ブレーキをかけるたびヘルメット同士がぶつかる軽い音がする。コツンとぶつかるそのたびも背中越に君が慌てるのがわかる。そんな些細なことがどうしようもなく愛おしく感じる。それくらい、俺は、君がすきらしい。
だから、離れたくないよ。でもそんなこと、恥ずかしくて言えやしない。
君を乗せるために取ったバイクの免許。君を乗せるためにひたすら練習したバイク(おかげで、免許を取ってからの三年間、無事故無違反だ)。そのバイクに初めて君を乗せた今日、君は遠くに行ってしまうらしい。

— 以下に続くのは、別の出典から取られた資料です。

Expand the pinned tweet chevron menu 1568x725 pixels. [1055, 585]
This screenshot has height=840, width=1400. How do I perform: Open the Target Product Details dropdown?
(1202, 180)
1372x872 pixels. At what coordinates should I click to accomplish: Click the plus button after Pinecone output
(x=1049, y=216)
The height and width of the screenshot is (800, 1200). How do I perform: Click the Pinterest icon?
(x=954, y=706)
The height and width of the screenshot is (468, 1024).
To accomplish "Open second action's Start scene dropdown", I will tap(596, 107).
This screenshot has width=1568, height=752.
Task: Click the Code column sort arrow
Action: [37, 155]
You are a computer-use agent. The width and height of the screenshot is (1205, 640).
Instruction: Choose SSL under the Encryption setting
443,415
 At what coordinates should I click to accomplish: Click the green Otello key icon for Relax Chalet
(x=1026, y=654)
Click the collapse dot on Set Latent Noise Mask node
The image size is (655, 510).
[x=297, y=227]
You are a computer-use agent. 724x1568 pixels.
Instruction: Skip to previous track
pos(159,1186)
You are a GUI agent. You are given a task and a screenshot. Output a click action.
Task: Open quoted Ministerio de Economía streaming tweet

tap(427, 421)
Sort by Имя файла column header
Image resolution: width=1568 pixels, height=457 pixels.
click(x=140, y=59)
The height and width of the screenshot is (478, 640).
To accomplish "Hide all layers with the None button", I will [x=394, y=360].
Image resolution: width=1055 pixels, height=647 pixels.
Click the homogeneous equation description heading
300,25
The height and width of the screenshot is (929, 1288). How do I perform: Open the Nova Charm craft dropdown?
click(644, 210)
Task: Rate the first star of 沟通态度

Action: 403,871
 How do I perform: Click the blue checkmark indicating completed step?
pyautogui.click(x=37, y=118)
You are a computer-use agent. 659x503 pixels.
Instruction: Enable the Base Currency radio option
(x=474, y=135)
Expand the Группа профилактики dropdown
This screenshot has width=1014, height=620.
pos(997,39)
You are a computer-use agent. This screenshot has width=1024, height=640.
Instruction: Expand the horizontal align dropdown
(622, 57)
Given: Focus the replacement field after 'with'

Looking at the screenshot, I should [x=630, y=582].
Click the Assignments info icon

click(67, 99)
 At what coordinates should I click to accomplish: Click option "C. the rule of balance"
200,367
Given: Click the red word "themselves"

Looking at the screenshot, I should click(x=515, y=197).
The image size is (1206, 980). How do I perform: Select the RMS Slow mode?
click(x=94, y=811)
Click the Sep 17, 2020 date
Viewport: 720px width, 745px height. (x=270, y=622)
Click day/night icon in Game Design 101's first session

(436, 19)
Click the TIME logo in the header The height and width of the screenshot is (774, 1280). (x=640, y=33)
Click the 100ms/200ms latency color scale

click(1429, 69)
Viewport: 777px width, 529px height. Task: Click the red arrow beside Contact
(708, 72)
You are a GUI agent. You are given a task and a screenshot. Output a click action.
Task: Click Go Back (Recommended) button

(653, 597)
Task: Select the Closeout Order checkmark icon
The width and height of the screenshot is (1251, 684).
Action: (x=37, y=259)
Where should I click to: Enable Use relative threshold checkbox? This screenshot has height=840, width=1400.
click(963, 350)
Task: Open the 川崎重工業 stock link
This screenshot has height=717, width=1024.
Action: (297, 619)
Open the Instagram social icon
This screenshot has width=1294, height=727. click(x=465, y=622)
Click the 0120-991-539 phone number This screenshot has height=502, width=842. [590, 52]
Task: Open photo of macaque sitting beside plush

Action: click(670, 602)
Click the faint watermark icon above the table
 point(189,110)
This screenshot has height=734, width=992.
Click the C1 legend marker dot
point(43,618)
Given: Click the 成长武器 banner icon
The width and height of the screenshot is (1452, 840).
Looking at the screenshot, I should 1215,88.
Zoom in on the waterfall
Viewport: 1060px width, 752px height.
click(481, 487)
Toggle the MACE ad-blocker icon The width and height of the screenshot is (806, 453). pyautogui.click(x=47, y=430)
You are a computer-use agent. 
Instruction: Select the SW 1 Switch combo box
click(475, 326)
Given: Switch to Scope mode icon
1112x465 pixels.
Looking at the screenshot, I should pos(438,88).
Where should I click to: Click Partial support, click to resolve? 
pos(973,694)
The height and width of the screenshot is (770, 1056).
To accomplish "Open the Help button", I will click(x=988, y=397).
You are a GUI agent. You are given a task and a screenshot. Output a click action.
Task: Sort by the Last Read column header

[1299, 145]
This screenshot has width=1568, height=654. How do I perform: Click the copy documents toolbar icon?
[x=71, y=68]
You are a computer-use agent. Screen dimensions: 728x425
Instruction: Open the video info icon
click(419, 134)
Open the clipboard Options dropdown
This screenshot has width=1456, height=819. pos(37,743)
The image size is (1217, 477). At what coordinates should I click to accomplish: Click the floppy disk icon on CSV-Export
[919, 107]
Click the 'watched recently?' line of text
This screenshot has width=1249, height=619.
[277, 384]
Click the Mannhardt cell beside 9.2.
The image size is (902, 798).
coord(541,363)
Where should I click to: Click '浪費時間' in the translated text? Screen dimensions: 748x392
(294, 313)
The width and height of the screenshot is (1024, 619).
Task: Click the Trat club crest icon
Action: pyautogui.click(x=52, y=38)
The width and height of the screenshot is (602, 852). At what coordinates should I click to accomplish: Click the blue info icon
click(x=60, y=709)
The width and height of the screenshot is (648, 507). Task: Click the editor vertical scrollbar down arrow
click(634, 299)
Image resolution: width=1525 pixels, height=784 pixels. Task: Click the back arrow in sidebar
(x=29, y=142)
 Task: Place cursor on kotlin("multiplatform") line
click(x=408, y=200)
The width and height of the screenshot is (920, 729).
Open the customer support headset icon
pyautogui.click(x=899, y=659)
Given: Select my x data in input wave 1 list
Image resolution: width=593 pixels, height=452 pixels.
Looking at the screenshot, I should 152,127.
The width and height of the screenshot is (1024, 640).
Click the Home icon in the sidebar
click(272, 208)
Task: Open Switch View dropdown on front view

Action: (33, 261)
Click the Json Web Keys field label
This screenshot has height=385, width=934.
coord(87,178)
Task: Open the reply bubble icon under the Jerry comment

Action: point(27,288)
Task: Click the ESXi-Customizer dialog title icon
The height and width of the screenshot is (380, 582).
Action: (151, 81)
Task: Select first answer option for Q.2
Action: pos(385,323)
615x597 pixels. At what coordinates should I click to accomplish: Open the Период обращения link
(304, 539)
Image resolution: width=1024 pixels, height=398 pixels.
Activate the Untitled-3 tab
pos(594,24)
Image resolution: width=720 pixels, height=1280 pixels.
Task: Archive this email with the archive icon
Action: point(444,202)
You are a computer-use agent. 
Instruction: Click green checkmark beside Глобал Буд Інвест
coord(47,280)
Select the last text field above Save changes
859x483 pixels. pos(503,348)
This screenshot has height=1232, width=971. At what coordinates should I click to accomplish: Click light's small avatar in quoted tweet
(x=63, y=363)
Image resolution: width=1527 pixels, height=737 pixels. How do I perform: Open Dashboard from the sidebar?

この坂をくだりきった先にある駅から、電車に乗って、君は遠くに行ってしまう。それを思いだすたびに鼻の奥がツンとする。今すぐにでも、泣いてしまいそうなほど、ほんとはさみしいよ。でもそんなこと、言えやしない。君に迷惑がかかるから。
ヘルメットからふわりと柔らかな黒髪がこぼれる。
「ありがとう」
君は朝日を背負っていて、そう言った顔はよく見えない。駅構内から君が乗る電車の到着を知らせるアナウンスが聞こえる。
「いってきます」
手を振り、遠くに行こうとする君を思わず捕まえてぎゅっと抱きしめる(なにも言わず、手を振り、「いってらっしゃい」と言うつもりだったのに)。ぎゅううっ、と抱きしめる。
「いってらっしゃい」
「いってきます」
「さみしい」
「さみしい」
「だいすき」
「だいすき」
「いってきます」
「いってらっしゃい」
踏み切りが警戒音を放つ。君は今度こそ改札をくぐり、電車に乗り込む。君を乗せた電車が踏み切りの間をゆっくりとでもあっという間に通り過ぎた。扉のすぐ近くに立った君の目に朝日が差し込んできらきらときれいだった。
俺はバイクにまたがり坂をのぼる。